Task to complete
Transcribe exactly each line of the entries, from the opening line to the line with "Open 书签(A) menu in the front src window", with both of those lines included.

Records supplied

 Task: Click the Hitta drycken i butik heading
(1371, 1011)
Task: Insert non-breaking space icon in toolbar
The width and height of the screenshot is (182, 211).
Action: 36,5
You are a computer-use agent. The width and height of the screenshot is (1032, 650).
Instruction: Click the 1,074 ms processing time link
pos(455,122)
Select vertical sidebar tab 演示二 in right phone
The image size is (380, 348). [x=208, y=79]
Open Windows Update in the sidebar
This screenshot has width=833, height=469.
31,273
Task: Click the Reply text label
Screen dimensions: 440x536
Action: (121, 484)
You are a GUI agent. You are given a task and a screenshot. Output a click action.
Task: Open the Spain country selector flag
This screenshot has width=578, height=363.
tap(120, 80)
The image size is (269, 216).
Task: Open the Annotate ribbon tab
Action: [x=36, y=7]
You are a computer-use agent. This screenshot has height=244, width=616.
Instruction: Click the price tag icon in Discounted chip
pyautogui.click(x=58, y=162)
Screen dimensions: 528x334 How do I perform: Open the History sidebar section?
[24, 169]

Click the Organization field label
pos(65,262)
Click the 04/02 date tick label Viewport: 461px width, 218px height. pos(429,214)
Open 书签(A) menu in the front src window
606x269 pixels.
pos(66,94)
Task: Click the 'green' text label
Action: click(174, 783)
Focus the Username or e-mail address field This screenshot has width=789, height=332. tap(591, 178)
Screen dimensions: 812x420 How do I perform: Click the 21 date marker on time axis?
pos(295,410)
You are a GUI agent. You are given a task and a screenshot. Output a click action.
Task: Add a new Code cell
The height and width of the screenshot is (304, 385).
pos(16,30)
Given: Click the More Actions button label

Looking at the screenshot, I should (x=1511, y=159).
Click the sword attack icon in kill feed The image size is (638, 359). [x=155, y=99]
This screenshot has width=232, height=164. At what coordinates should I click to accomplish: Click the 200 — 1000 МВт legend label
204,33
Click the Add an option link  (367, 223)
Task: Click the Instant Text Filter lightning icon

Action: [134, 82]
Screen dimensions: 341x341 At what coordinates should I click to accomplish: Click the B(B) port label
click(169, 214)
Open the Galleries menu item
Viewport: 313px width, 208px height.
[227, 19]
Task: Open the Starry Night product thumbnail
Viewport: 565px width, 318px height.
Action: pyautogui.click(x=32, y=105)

Response
 Task: Click the Hitta drycken i butik heading
(1371, 1011)
Task: Insert non-breaking space icon in toolbar
The width and height of the screenshot is (182, 211).
Action: 36,5
You are a computer-use agent. The width and height of the screenshot is (1032, 650).
Instruction: Click the 1,074 ms processing time link
pos(455,122)
Select vertical sidebar tab 演示二 in right phone
The image size is (380, 348). [x=208, y=79]
Open Windows Update in the sidebar
This screenshot has width=833, height=469.
31,273
Task: Click the Reply text label
Screen dimensions: 440x536
Action: (121, 484)
You are a GUI agent. You are given a task and a screenshot. Output a click action.
Task: Open the Spain country selector flag
This screenshot has width=578, height=363.
tap(120, 80)
The image size is (269, 216).
Task: Open the Annotate ribbon tab
Action: [x=36, y=7]
You are a computer-use agent. This screenshot has height=244, width=616.
Instruction: Click the price tag icon in Discounted chip
pyautogui.click(x=58, y=162)
Screen dimensions: 528x334 How do I perform: Open the History sidebar section?
[24, 169]

Click the Organization field label
pos(65,262)
Click the 04/02 date tick label Viewport: 461px width, 218px height. pos(429,214)
Open 书签(A) menu in the front src window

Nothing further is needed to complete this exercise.